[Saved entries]
════

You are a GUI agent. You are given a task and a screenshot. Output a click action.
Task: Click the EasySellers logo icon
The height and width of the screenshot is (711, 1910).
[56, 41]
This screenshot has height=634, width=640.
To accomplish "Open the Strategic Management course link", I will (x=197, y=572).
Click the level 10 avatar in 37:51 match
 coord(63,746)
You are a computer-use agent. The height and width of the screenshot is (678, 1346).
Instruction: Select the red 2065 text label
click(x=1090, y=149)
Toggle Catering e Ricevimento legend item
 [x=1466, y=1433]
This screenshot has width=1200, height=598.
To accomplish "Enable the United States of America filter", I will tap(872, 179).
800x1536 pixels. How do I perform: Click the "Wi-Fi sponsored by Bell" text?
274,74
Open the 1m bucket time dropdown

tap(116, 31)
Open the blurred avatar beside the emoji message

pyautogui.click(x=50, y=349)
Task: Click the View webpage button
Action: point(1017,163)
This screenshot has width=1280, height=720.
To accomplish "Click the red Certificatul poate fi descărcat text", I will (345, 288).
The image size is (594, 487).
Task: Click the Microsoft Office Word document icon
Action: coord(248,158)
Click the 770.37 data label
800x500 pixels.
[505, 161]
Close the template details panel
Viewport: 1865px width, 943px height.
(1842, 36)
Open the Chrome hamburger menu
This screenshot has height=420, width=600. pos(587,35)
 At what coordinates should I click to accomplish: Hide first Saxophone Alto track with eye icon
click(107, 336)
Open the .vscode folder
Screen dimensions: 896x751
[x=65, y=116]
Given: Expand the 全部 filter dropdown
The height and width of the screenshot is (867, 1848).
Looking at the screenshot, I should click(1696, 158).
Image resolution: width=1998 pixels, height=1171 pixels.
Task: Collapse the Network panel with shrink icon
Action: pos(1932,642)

════

Every line in the data above that contains "agent" needs to be copied.

You are a GUI agent. You are given a task and a screenshot. Output a click action.
You are a computer-use agent. The height and width of the screenshot is (678, 1346).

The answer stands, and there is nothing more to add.